#### Task requirements:
All lines from the one containing "About Us (187, 547)" through the end of the entries below should appear in the answer exactly, with no others.

#### Supplied information:
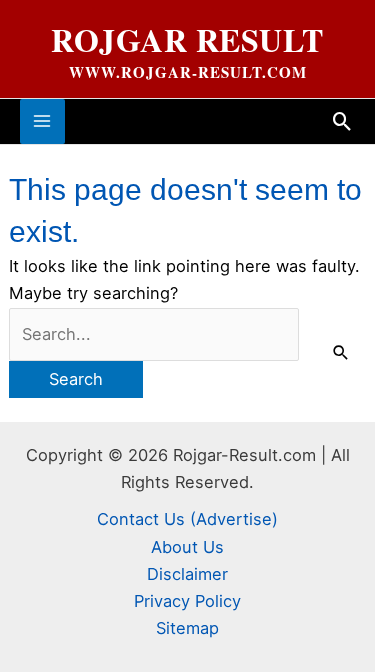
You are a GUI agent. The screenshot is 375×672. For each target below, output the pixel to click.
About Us (187, 547)
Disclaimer (187, 574)
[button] (342, 121)
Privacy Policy (187, 601)
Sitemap (187, 628)
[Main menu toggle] (42, 121)
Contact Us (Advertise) (187, 519)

#### Response below:
About Us (187, 547)
Disclaimer (187, 574)
[button] (342, 121)
Privacy Policy (187, 601)
Sitemap (187, 628)
[Main menu toggle] (42, 121)
Contact Us (Advertise) (187, 519)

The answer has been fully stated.